El cura Anselmo le decia a mi padre que el tambien habia sido soldado, habia estado en la guerra de Cuba y alli se habia casado con una mulata que se llamaba Jacinta Maria. En su parroquia el cura tenia tres fotos, una de un periodico en la que el salia retratado con otros soldados debajo de un titular en el que se decia que el ejercito espanol iba a pasearse por las calles de Washington, otra de la mulata Jacinta Maria y la tercera de la basilica de San Antonio de Padua, que era el lugar al que la mulata habia sonado ir durante toda su vida, para hacer una ofrenda, para rezarle al santo que se llamaba como su padre. Ella se habia muerto en Cuba, se tiro a un tren al recibir la noticia de que el habia muerto en una emboscada que habia preparado un hermano de Jacinta Maria, libertador y guerrillero.

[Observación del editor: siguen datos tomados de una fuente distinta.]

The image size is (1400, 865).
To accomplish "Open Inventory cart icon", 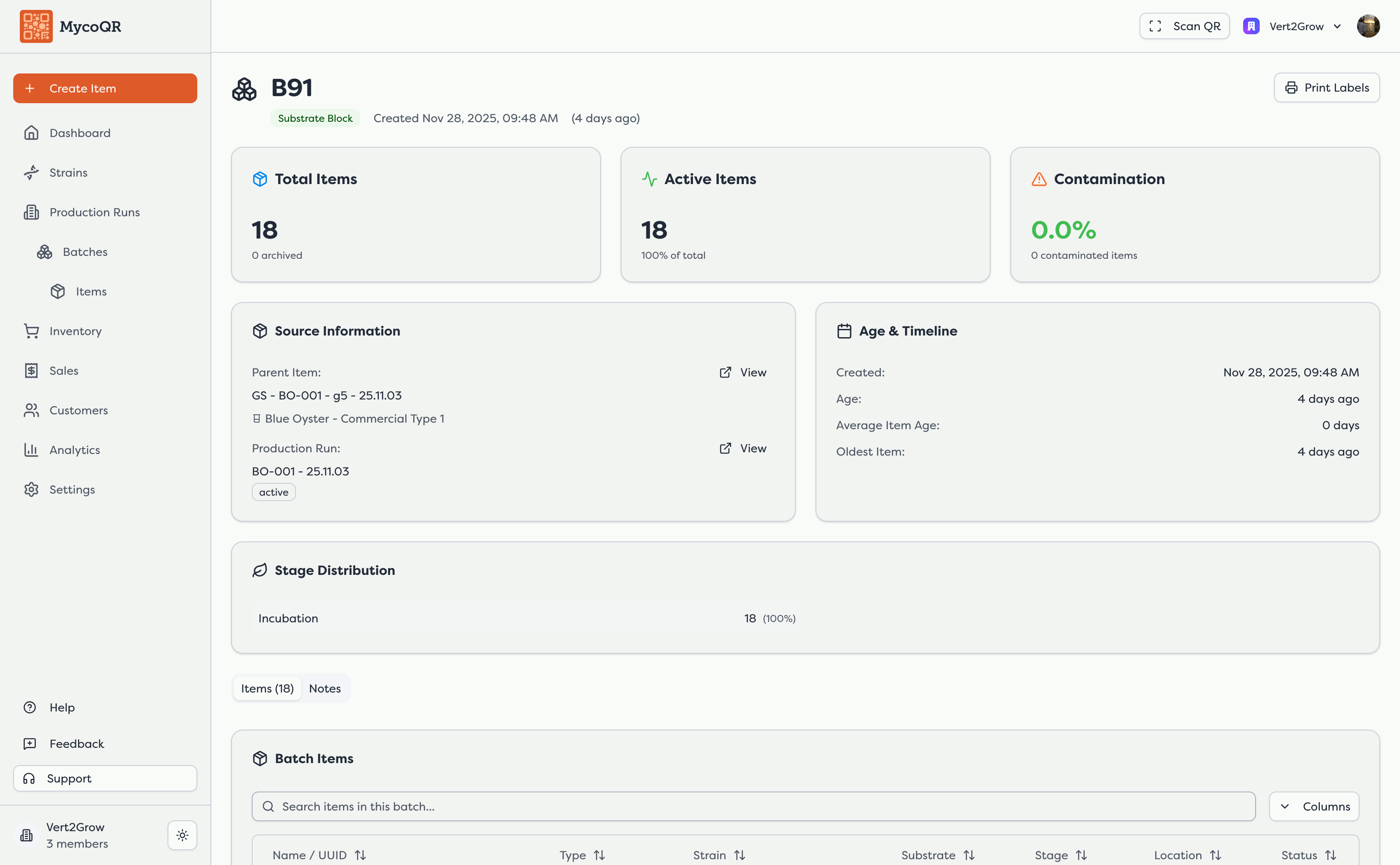I will coord(31,331).
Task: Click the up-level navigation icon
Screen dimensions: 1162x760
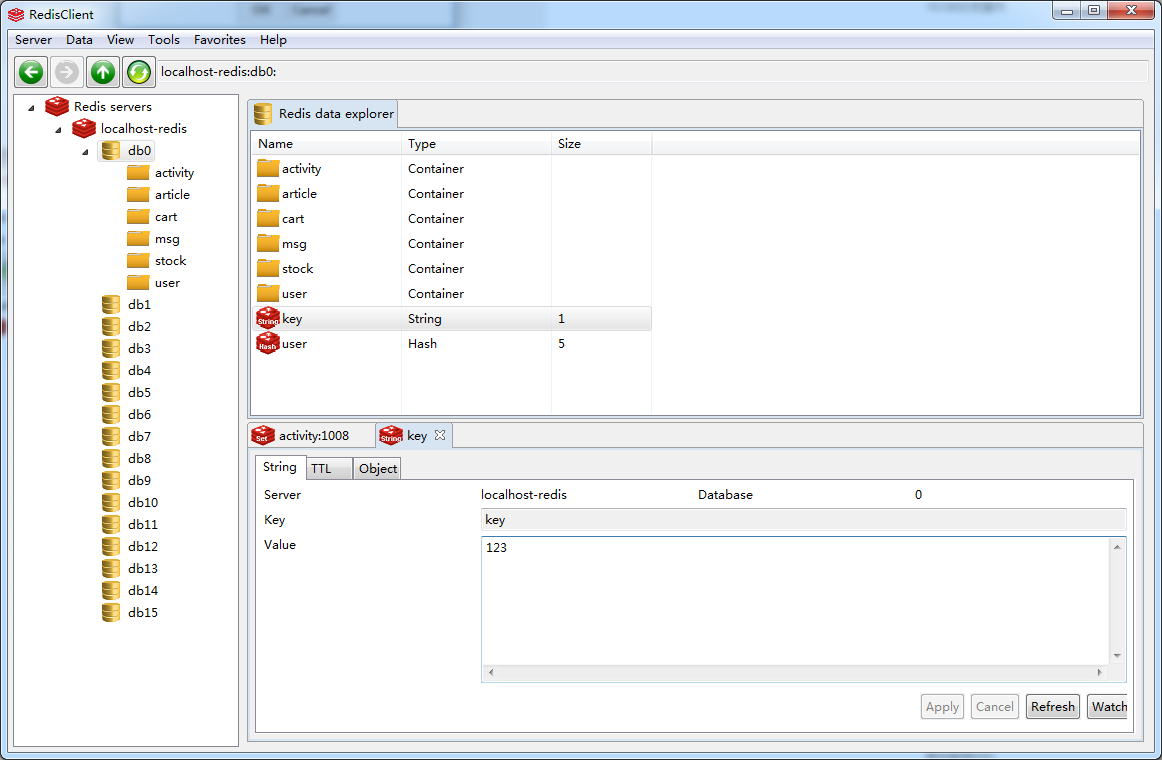Action: [102, 72]
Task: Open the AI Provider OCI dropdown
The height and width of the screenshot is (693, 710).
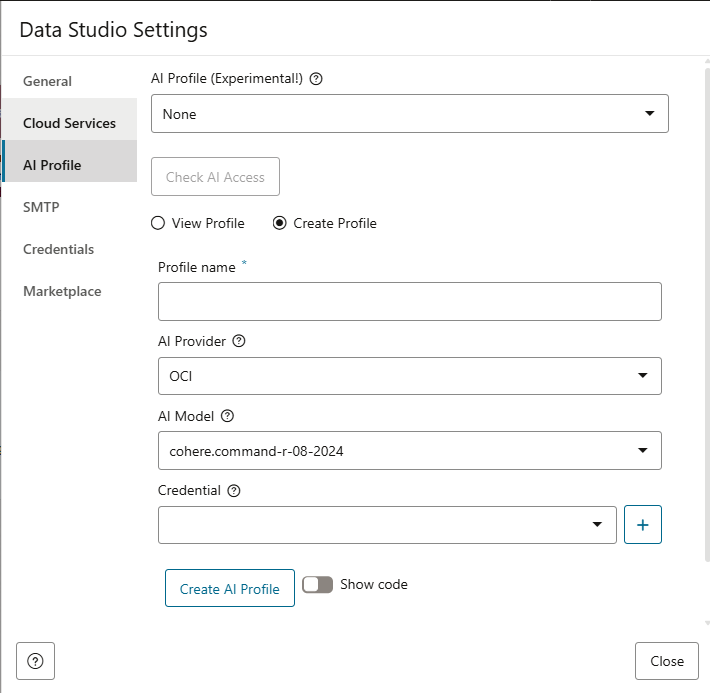Action: (409, 376)
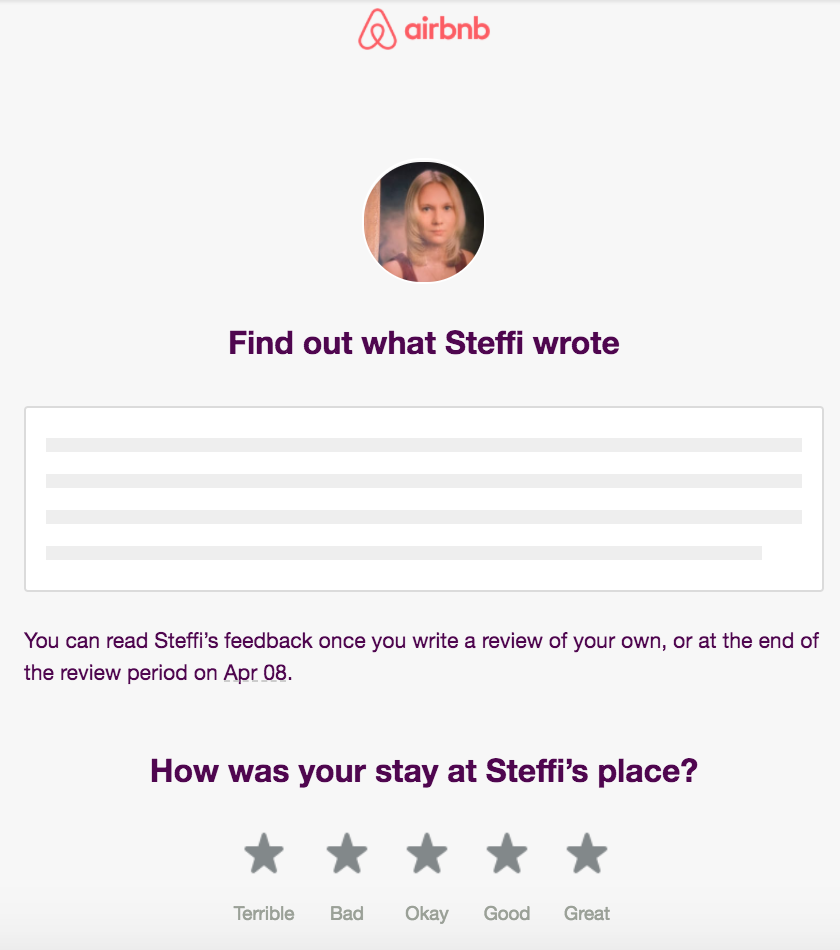
Task: Select the 'Good' rating label
Action: point(506,913)
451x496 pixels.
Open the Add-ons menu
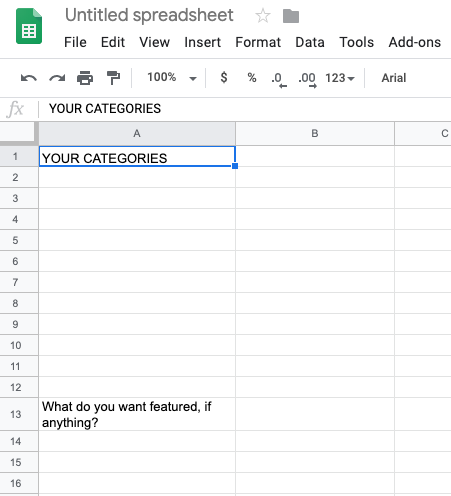click(x=415, y=42)
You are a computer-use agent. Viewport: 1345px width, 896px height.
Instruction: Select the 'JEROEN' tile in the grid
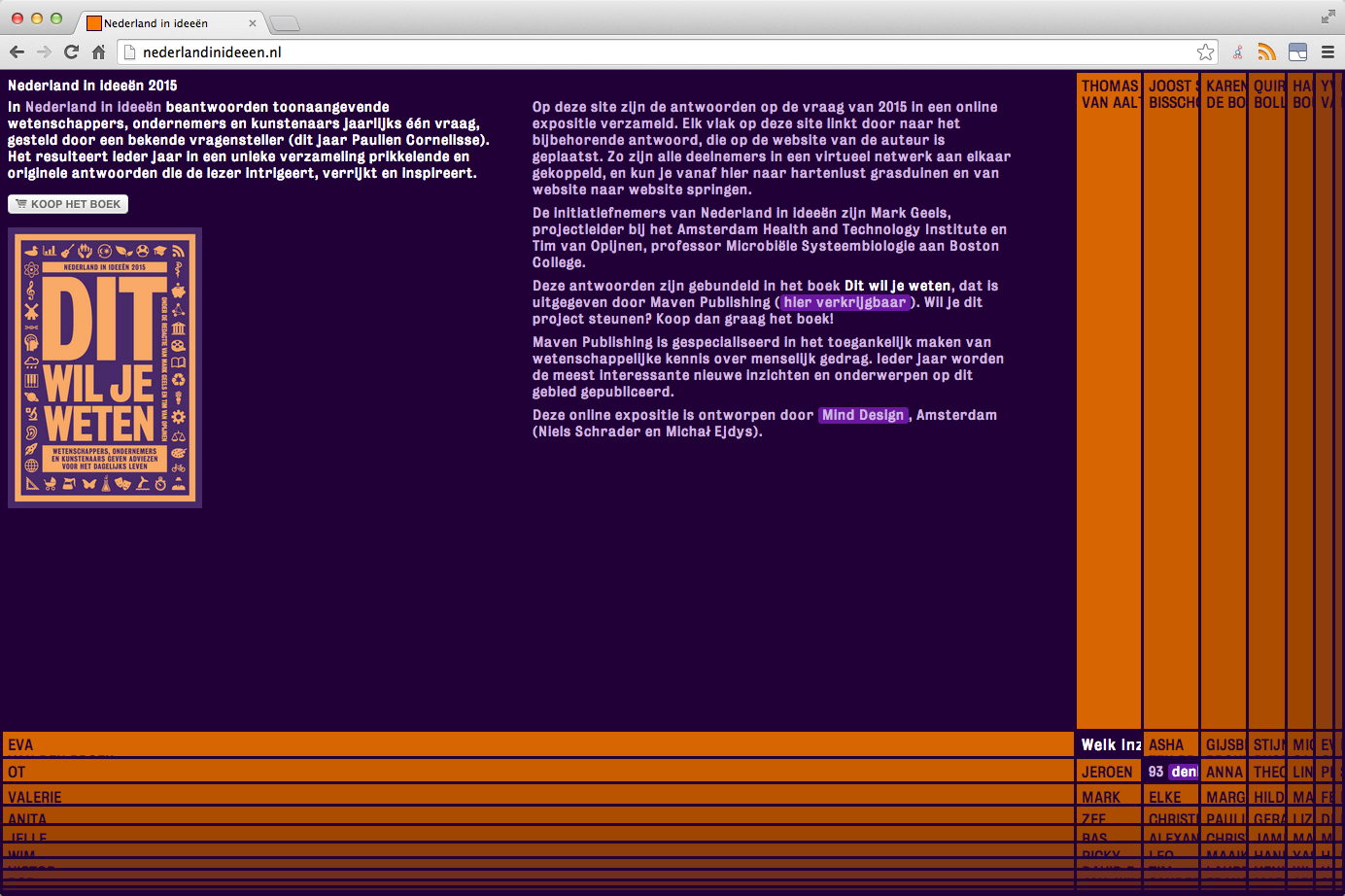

– Ya ve usted, sargento Vera -le decia el cura a mi padre-, Romeo y Julieta en mitad del Caribe. Se echo al tren al pensar que me habian matado, un tren carguero, lleno de platanos y que apenas andaba. Me dijeron que estuvo pasando por encima de ella casi media hora. No se sabe quien se quejo mas, el tren o mi mulata. Ya sabe usted sargento como son por alli, exagerados, me dijeron que no se murio de repente y que algunos de los trozos en los que quedo partido su cuerpo todavia hablaban cuando el tren acabo de pasar. Dicen que la carne decia mi nombre.

Se encogia de hombros el cura Quintana, temblando de enfermedad, no de miedo, insistia el.

– La cobardia no tiene nada que ver conmigo, sargento Vera -decia temblando, con los ojos pequenos y acuosos pero llenos de una firmeza que confirmaba todo aquello que decia-. Mate a mucha gente en la guerra de Cuba. Me salio una vena asesina con la muerte de mi mulata. Por no matarme yo, mate a media Cuba. Y pase muchas penalidades. Despues he pensado que me gane el cielo alli, no en las misiones ni en los hospicios, sino matando gente, mujeres, ancianos y algun nino tambien. Conoci de cerca lo que es el pecado, supe lo que era el mal y luego sufri mucho por haberlo hecho de verdad, a fondo. Si tengo un lugar al lado del Padre es por haber matado.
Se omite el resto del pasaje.